• **Short problem**
Please print every line of the records below, unchanged and in the same order.

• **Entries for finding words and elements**
#####

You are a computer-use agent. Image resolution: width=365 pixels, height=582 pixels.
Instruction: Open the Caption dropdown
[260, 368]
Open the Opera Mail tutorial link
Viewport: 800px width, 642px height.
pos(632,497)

#####

• **Response for this exercise**
You are a computer-use agent. Image resolution: width=365 pixels, height=582 pixels.
Instruction: Open the Caption dropdown
[260, 368]
Open the Opera Mail tutorial link
Viewport: 800px width, 642px height.
pos(632,497)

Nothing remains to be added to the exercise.